Apple’s App Store—and its so-called “Apple tax”—have been at the center of several recent lawsuits. In the latest development, the European Union has charged Apple with allegedly “abus[ing] its dominant position” in the music streaming market.
The charges stem from an initial complaint filed by Spotify in 2019. At the time, Spotify accused Apple of having “an unfair advantage at every turn” by imposing a series of obstacles that favored its own services at the expense of competitors. As it turns out, the European Commission seems to agree with Spotify.
“By setting strict rules on the App Store that disadvantage competing music streaming services, Apple deprives users of cheaper music streaming choices and distorts competition,” the European Commission said in a tweet.
The Commission further explained in a press release that it took issue with Apple’s role as a gatekeeper to the iOS ecosystem. Because the App Store is the only venue for developers to reach iOS users, the Commission contends that elevates Apple to a dominant position within the music streaming market. In particular, it singled out Apple’s mandatory 30% commission for in-app purchases and “anti-steering provisions.” The latter refers to limitations within the App Store that prevent developers from informing consumers of alternative payment options that might be cheaper. That in turn forces rival music streaming services to raise subscription prices for consumers to make up for their higher costs—all while Apple benefits by acting as a middle man for in-app billing and communications with consumers.
Needless to say, both Spotify and Apple have differing opinions on the EU’s preliminary findings.
“Today is a big day,” Spotify CEO Daniel Ek said on Twitter. “Fairness is the key to competition.
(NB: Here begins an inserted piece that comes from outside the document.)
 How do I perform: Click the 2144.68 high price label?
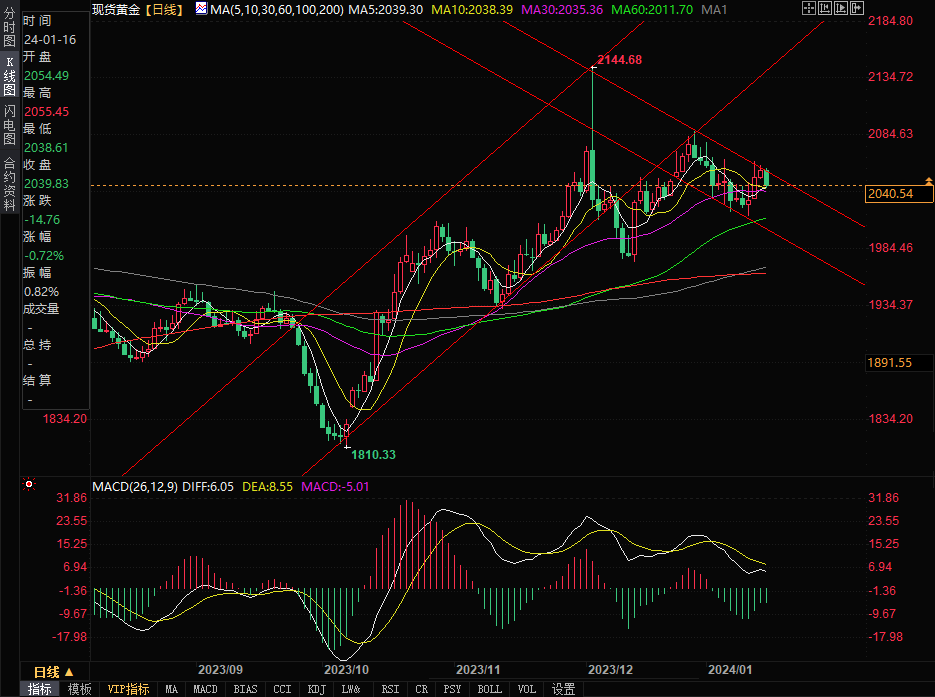619,60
With the @EU_Commission Statement of Objections, we are one step closer to creating a level playing field, which is so important for the entire ecosystem of European developers.”
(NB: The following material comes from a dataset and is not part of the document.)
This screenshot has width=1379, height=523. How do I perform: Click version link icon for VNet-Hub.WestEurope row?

“Ensuring the iOS platform operates fairly is an urgent task with far-reaching implications,” echoed Horatio Gutierrez, Spotify’s head of global affairs and chief legal officer, in a statement to Gizmodo. “The European Commission’s Statement of Objections is a critical step toward holding Apple accountable for its anticompetitive behavior, ensuring meaningful choice for all consumers and a level playing field for app developers.”
In an official statement sent to Gizmodo, Apple zeroed in on Spotify wanting a “free ride” despite its success as the world’s largest music subscription service. “At the core of this case is Spotify’s demand they should be able to advertise alternative deals on their iOS app, a practice that no store in the world allows,” the statement reads. “Once again, they want all the benefits of the App Store but don’t think they should have to pay anything for that. The Commission’s argument on Spotify’s behalf is the opposite of fair competition.”
Apple also said that Spotify doesn’t pay commissions on 99% of its paid subscriber base and that it reduced its commission rate to 15% after the first year. It also noted that Spotify isn’t required to pay any commission for its ad-supported users, and pointed to the company’s numerous ads on multiple media platforms as evidence that consumers are well-informed of out-of-app offers. This defense isn’t new; many of the points here echo Apple’s public statement in 2019 regarding Spotify claims.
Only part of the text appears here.